_Texto original_

--------------------------------------------------

El público, en la mayoría de los casos, en la corriente mercantil dominante, se mueve por hipnotismo publicitario, sin ningún sentido crítico, no quiere una literatura para pensar sino para evadirse.
En el otro lado, se encuentra el lector, que reconstruye el libro en su interior y lo hace suyo. El libro es un ser vivo que proyecta imágenes y establece un diálogo que alimenta la interpretación de la realidad. Entre ambas actitudes, hay un mundo de alternativas donde la literatura se mueve con intereses que varían por la ley del péndulo. Eso sí, no hay que renunciar a escribir. Hay que seguir escribiendo continuamente, dando salida al proceso imaginario de las palabras. El autor y el texto, los dos solos. Encerrados en su mundo. El encuentro con el lector es otra historia.
Hay historias que surgen para dejar escapar las inquietudes y las visiones personales del autor. El escritor establece sugerencias, sin principio ni fin, son textos abiertos, espacios irreales de una ficción que contempla la realidad con sentido crítico. Y eso lo construye con personajes, a veces anónimos, sin nombre. Es la esencia de la palabra. El Yo del autor, otro personaje que se impone sobre el escritor. Como una sombra intuida.
Hay una literatura que emerge desde la palabra y su esencia se encuentra en la poética de la realidad y en el enigma de las ideas. Al final permanece el misterio que conduce a los personajes formales. Vivos. Irreales. Refugiados en la imaginación del autor, quien a su vez no puede escapar de ellos. Al principio son personajes sin nombre, pero con identidad. Después recuperan su realidad con un nombre que los identifica ante las apariencias. Ante esa imposición queda la rebeldía y el tránsito, en busca de la verdad literaria. Siempre, desde la duda.

--------------------------------------------------

_Datos extraídos_

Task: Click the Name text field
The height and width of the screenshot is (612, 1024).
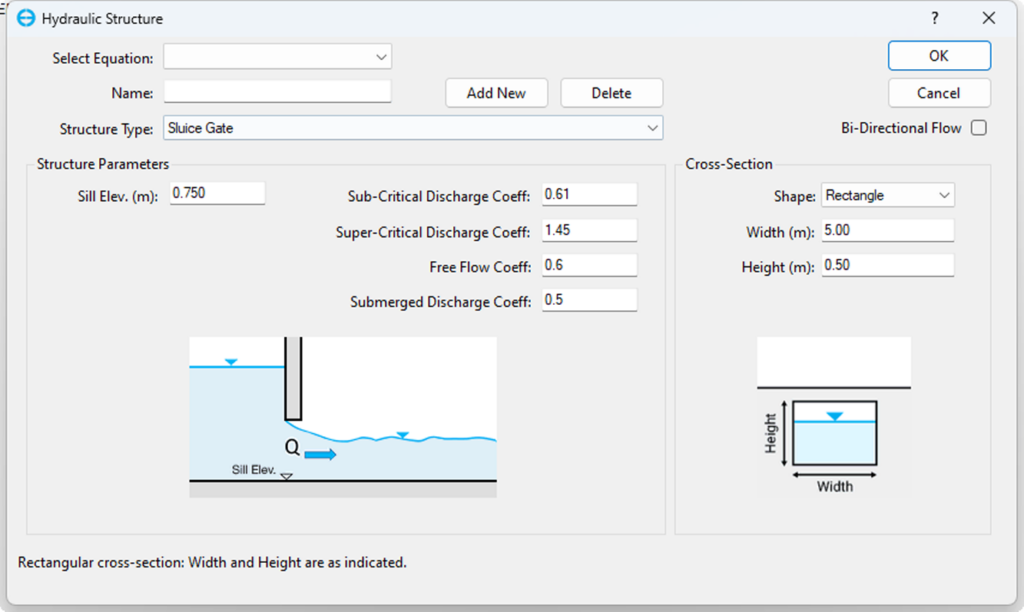Action: (x=278, y=93)
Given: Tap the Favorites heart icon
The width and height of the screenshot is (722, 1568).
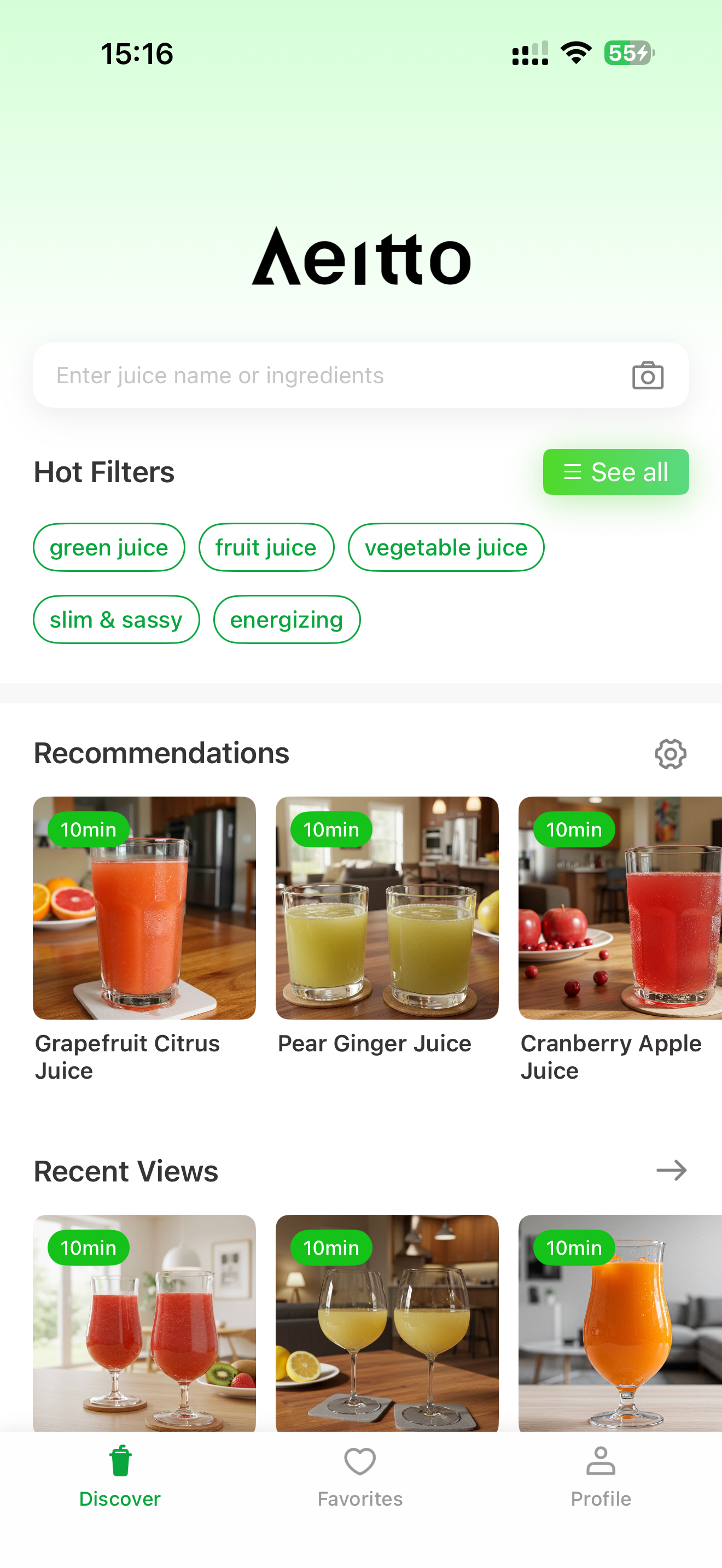Looking at the screenshot, I should (360, 1461).
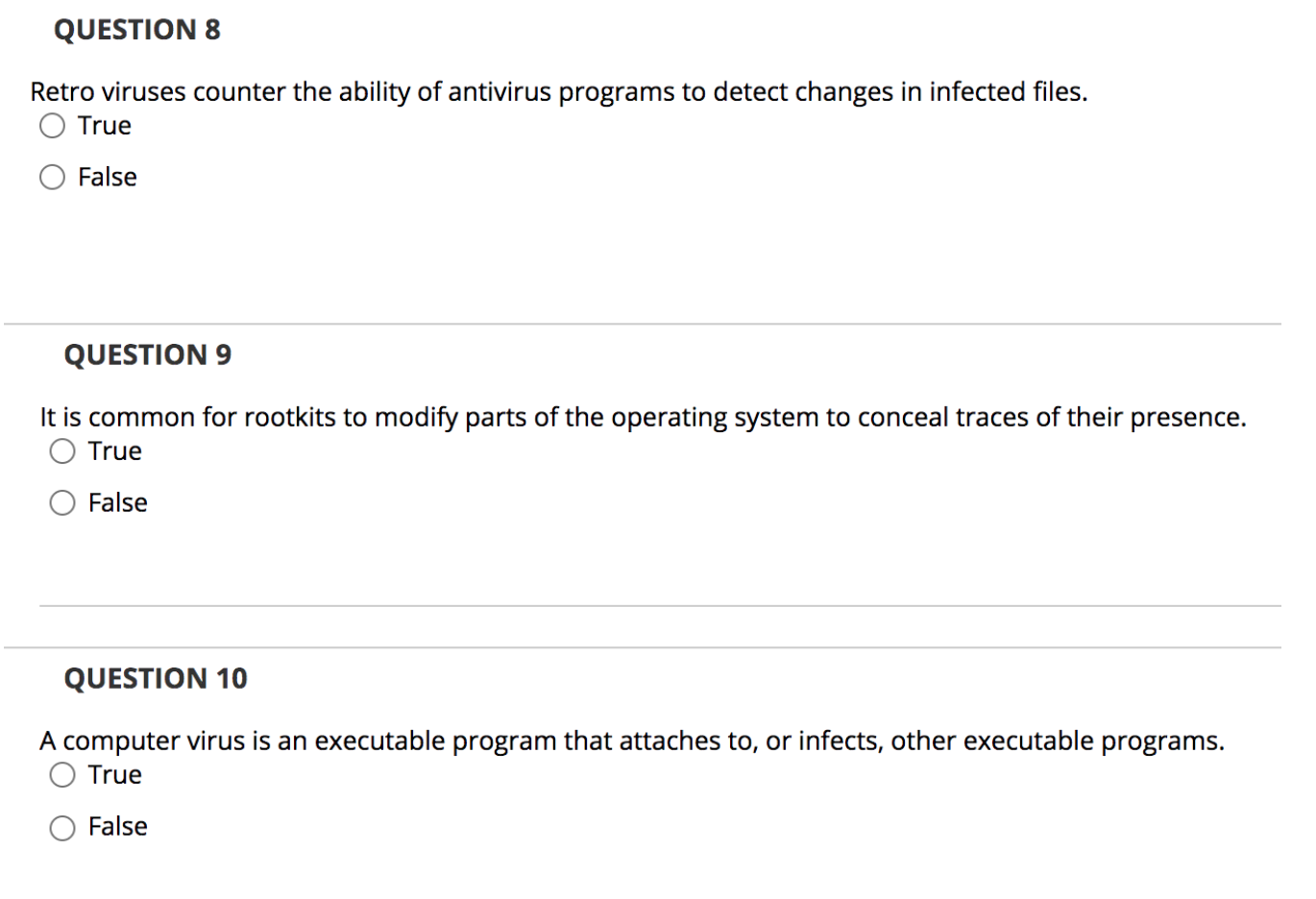Screen dimensions: 1316x899
Task: Click the False label under Question 8
Action: [x=107, y=176]
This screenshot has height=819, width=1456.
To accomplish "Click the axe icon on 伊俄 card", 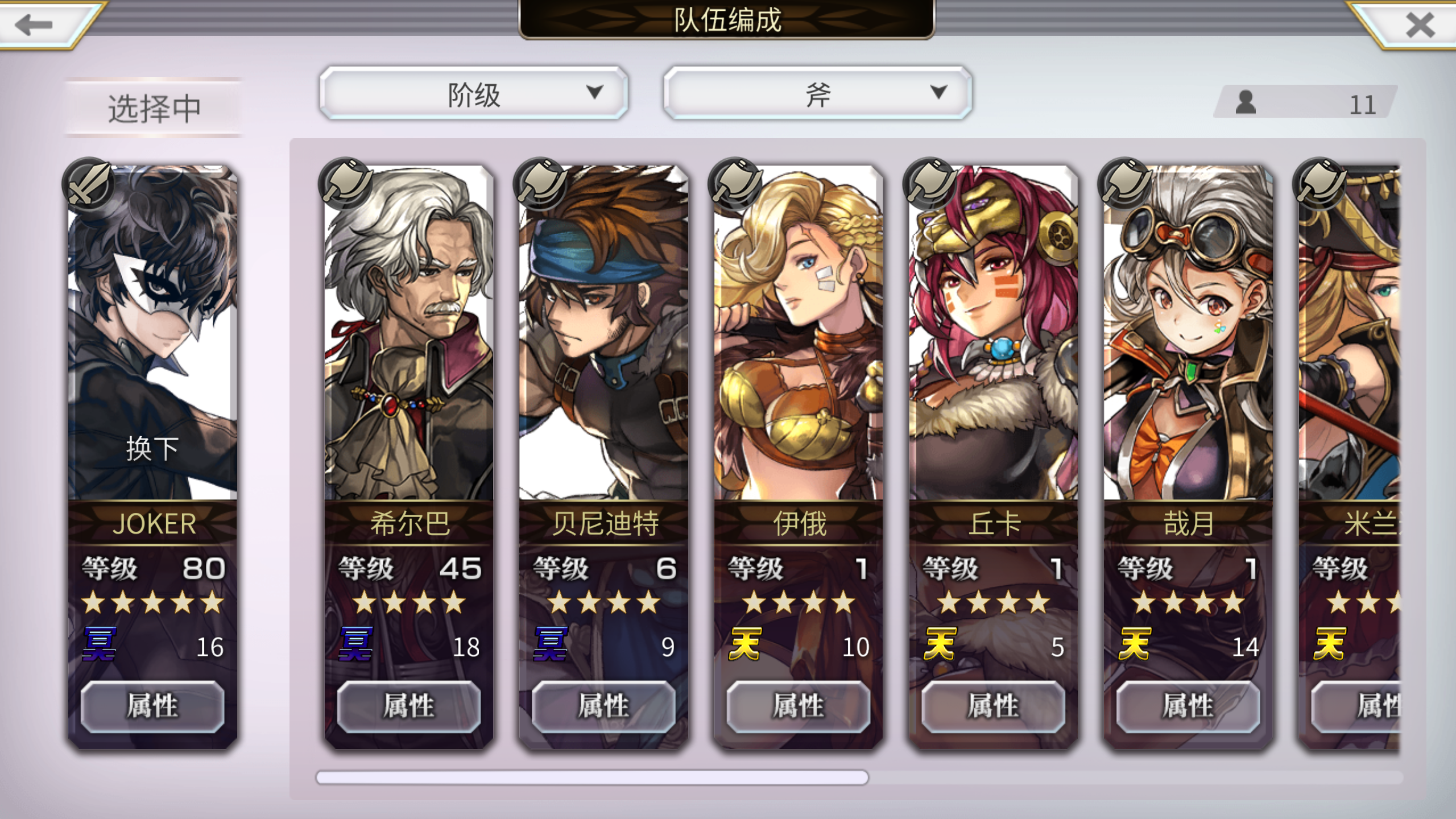I will click(x=735, y=183).
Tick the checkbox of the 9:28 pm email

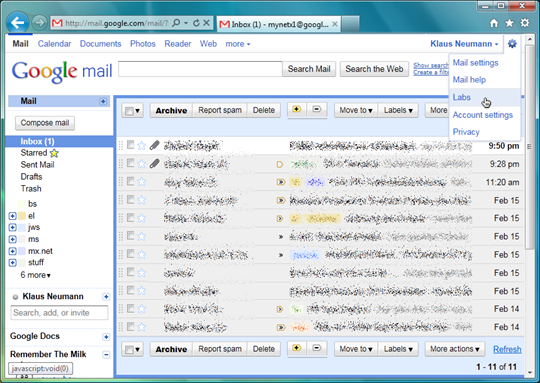click(130, 163)
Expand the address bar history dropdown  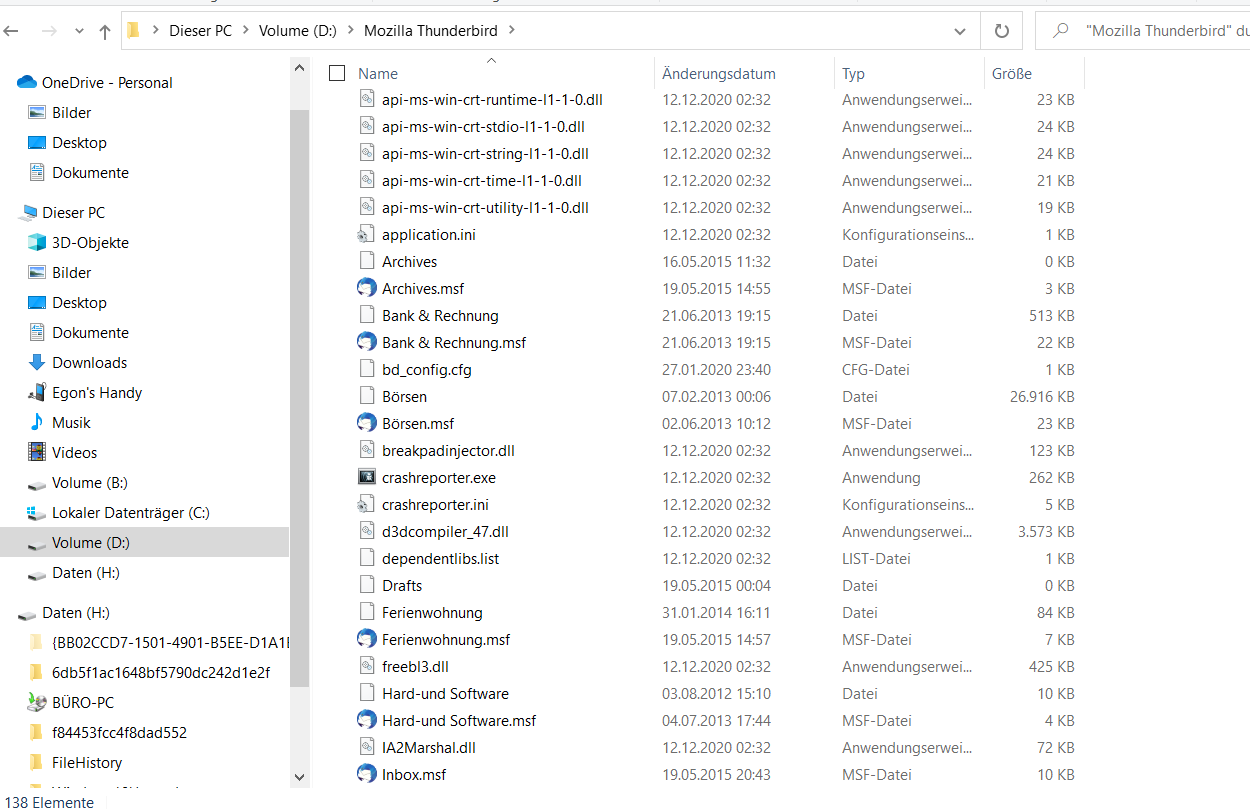961,31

--------------------------------------------------

_Instrucciones_
(A) Vuelve a escribir el texto sobre la literatura, todo lo que va desde "El público, en" hasta "es otra historia.", pero cambia "lector" por "destinatario".
(B) Según el texto sobre la literatura, ¿para qué surgen algunas historias? Explícalo en una a tres frases.

_Soluciones_
(A)
El público, en la mayoría de los casos, en la corriente mercantil dominante, se mueve por hipnotismo publicitario, sin ningún sentido crítico, no quiere una literatura para pensar sino para evadirse.
En el otro lado, se encuentra el destinatario, que reconstruye el libro en su interior y lo hace suyo. El libro es un ser vivo que proyecta imágenes y establece un diálogo que alimenta la interpretación de la realidad. Entre ambas actitudes, hay un mundo de alternativas donde la literatura se mueve con intereses que varían por la ley del péndulo. Eso sí, no hay que renunciar a escribir. Hay que seguir escribiendo continuamente, dando salida al proceso imaginario de las palabras. El autor y el texto, los dos solos. Encerrados en su mundo. El encuentro con el destinatario es otra historia.

(B) Surgen para dejar escapar las inquietudes y las visiones personales del autor. En ellas el escritor deja sugerencias sin principio ni fin, en textos abiertos que miran la realidad con sentido crítico.